Butternut Squash Soup with Caramelized Onions, Rosemary, Goat Cheese and Bacon

Makes lots!

3 C chicken stock
1 big butternut squash (about four cups of squash I'd say)
1 massive white onion
1 1/2 C apple juice (or cider)
some rosemary (about 2 TBS)
8 strips of bacon
a small round of goat cheese
salt and pepper

- Preheat oven to 375 degrees C
- Cut the squash in half and place it face down on a baking sheet. Bake until soft (about an hour).
- Cut the onion in half and then into very thin slices. Put the sliced onion into a skillet with butter and olive oil. Fry over medium heat until soft and golden (about 1 hour). Set aside.
- Chop up the bacon into small bits. Fry them in the onion pan. Set aside.
- Chop up the rosemary. Set aside.
- Reduce the 1 1/2 C apple juice to half in the same skillet, so you collect all the good left over charred bits from the bacon and the onion.
- When the squash is done, remove the skin and add the flesh to the stock, already in a pot.
- Add 3/4 of the onions.
- Add the reduced apple juice.
- Blend with a hand blender, or a food processor.
- Taste.
- Add rosemary and some salt and pepper.
- Dish up the soup into bowls, add a dollop of reserved caramelized onion, cover with goat cheese and a handful of bacon. Let the cheese melt for a couple minutes, and then eat.

On the side, I recommend the following Spiced Cranberry Chutney on buttered biscuits or a loaf of homemade bread!

Spiced Cranberry Chutney
As adapted from Lucy Waverman

We made this for Thanksgiving and it was really TO DIE FOR on those sweet potato biscuits. Holy! Plus it cooks itself, which is terrific, and it's not too spendy.

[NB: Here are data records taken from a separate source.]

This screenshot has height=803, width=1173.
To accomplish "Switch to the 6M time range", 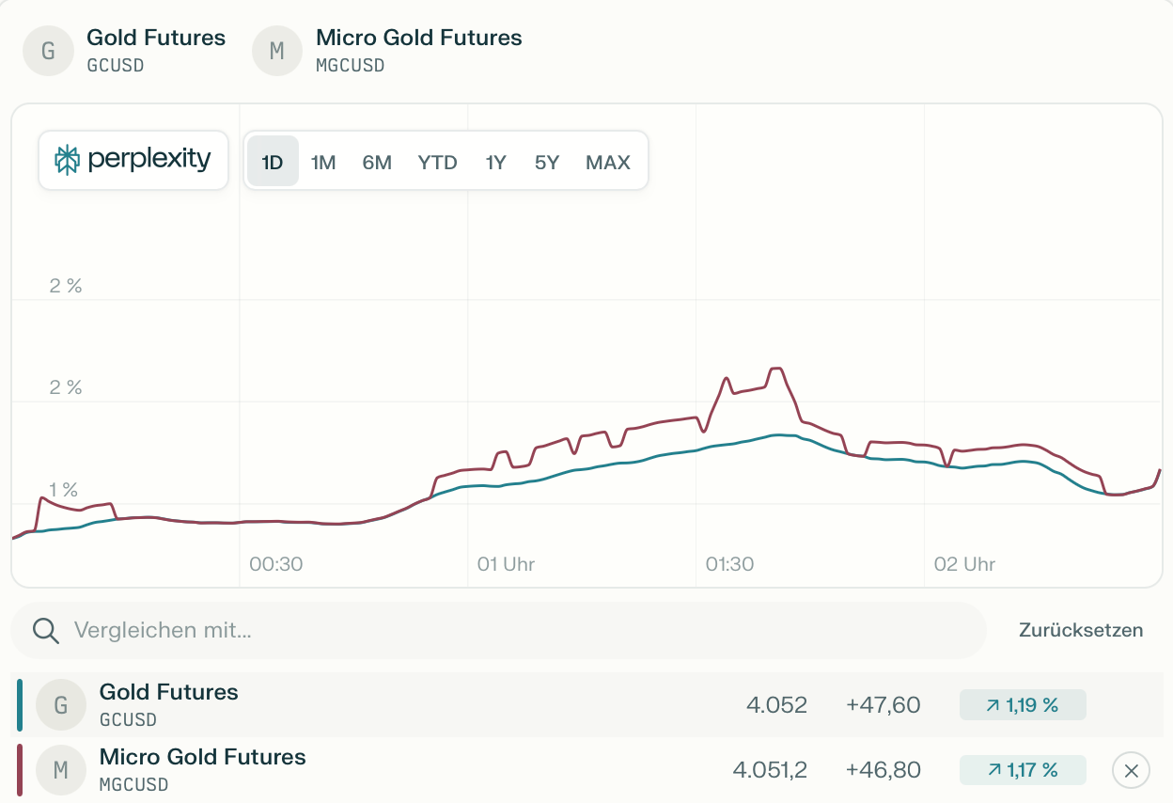I will pyautogui.click(x=377, y=163).
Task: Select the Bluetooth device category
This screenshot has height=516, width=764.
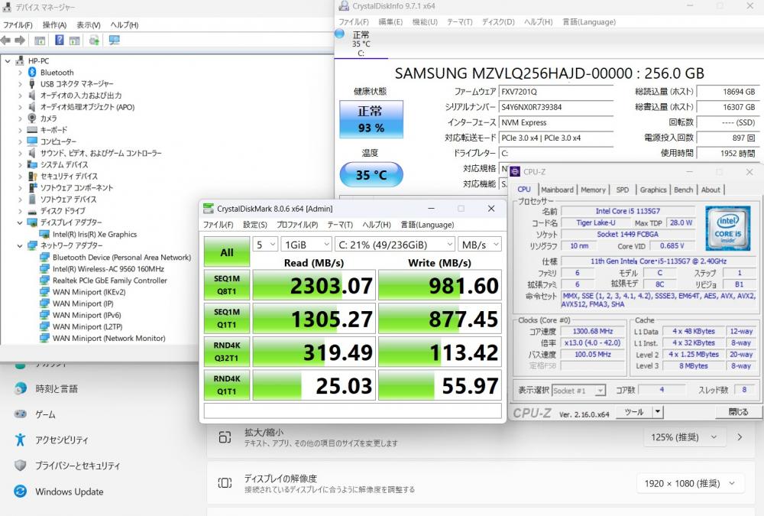Action: pos(57,73)
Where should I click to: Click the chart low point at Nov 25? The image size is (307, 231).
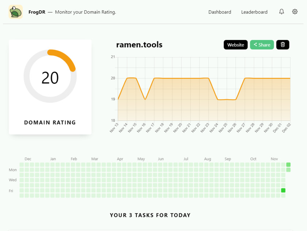click(227, 99)
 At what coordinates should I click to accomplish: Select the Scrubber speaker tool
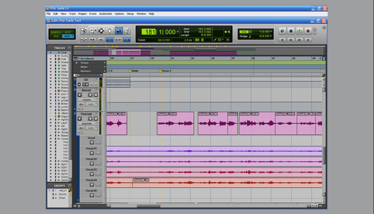(119, 31)
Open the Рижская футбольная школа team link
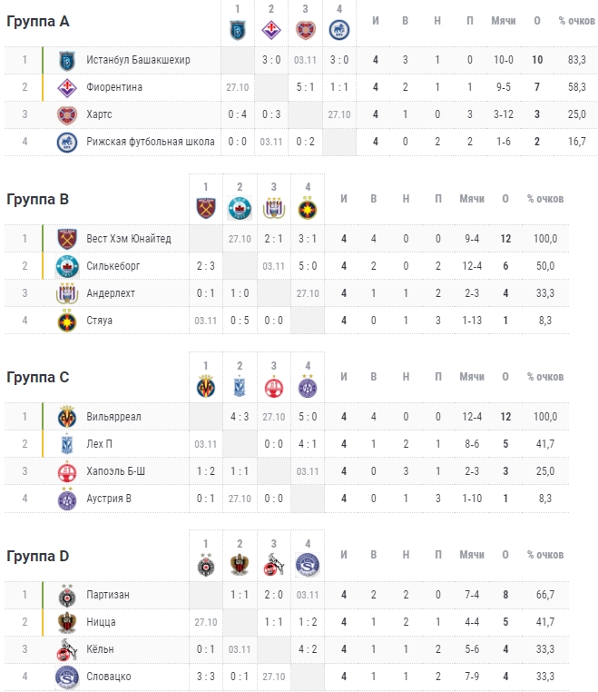 (151, 142)
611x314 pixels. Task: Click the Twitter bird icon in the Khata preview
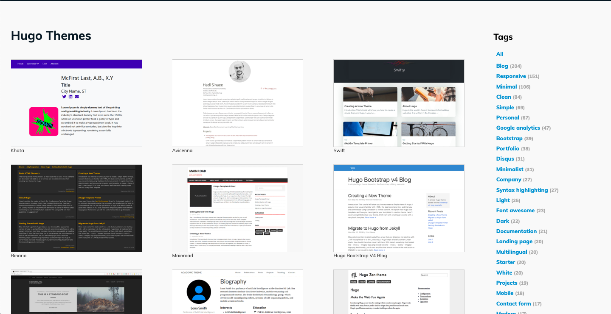[x=64, y=97]
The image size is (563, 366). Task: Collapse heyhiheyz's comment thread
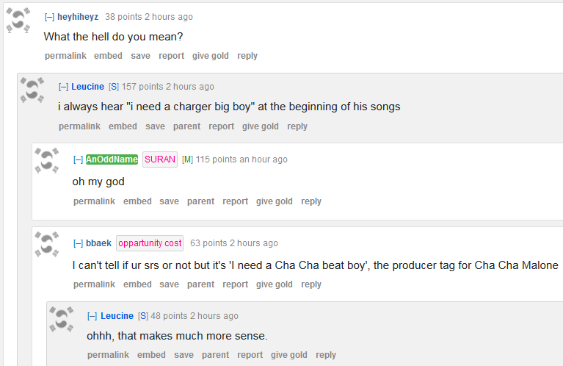[49, 17]
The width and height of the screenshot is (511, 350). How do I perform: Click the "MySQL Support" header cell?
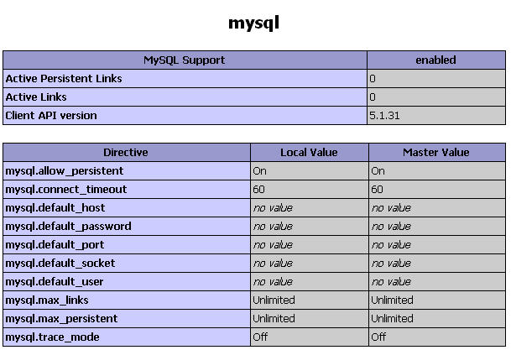pyautogui.click(x=185, y=60)
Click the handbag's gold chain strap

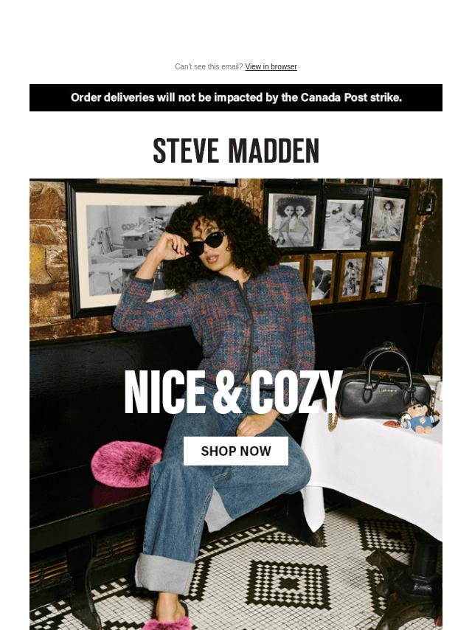pyautogui.click(x=332, y=418)
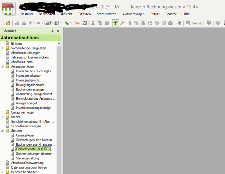Click the open folder toolbar icon
This screenshot has width=225, height=174.
click(8, 23)
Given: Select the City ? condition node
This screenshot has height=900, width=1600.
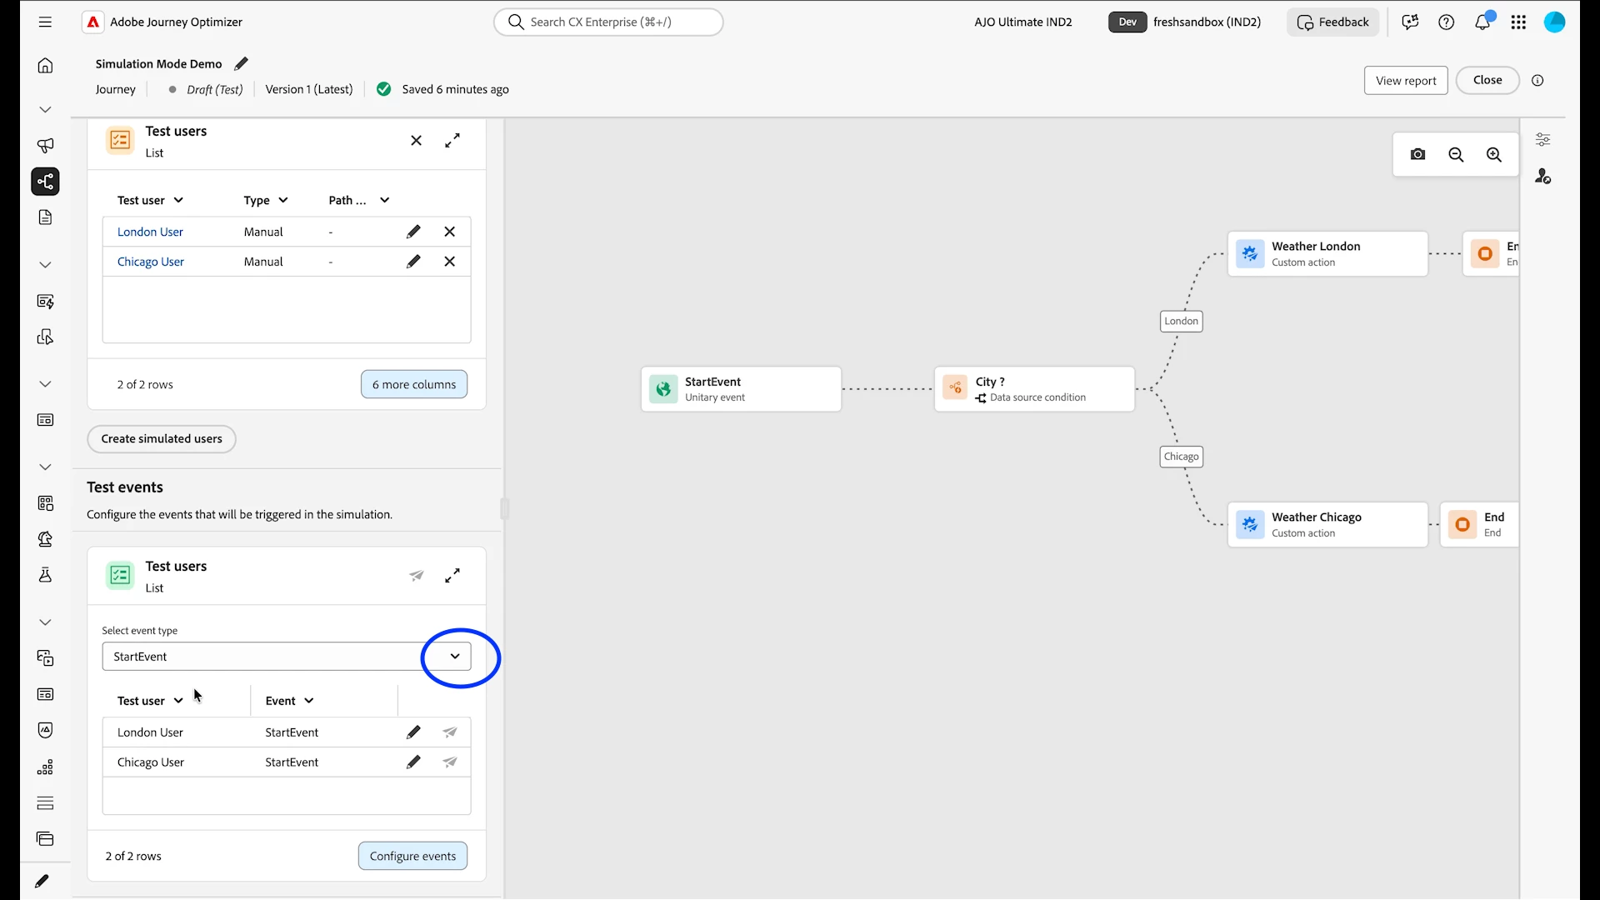Looking at the screenshot, I should coord(1034,389).
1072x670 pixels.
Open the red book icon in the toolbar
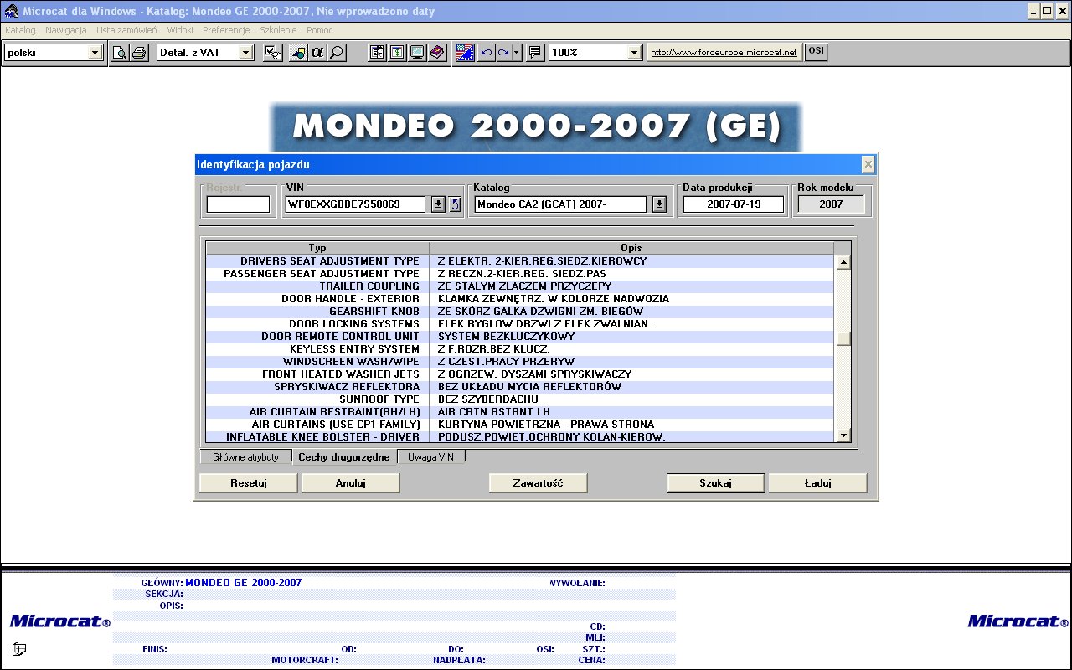(436, 53)
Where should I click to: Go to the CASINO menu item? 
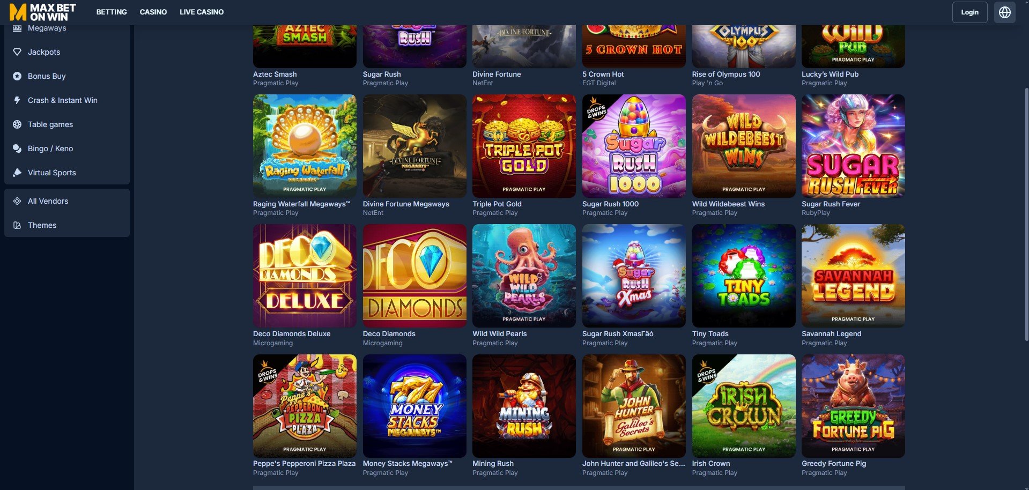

1 green apple, peeled, cored and diced (about 1 cup)
½ cup granulated sugar
1 tablespoon maple syrup
½ cup cider vinegar
½ teaspoon ground ginger
¼ teaspoon ground cardamom
½ teaspoon ground cinnamon
¼ teaspoon chili flakes
3 cups fresh or frozen cranberries (375-ml package)

Place all ingredients in a medium pot over medium-low heat. Bring to a boil and let simmer gently for 10-12 minutes or until apples are soft and some of the cranberries have popped.

PS I bought some sausages to go along with everything, but I wasn't so hungry, so I kept them for another day. However, if you have more mouths to feed, or some protein hungry monsters on your hands, some sausages would be a welcomed addition, I'm sure. Maybe accompanied by a spinach salad with a honey mustard vinaigrette, dried cranberries and walnuts on the side? Delicious. Also, I have this feeling that putting the chutney into the soup would be quite sublime.

Enjoy dear friends and readers, enjoy.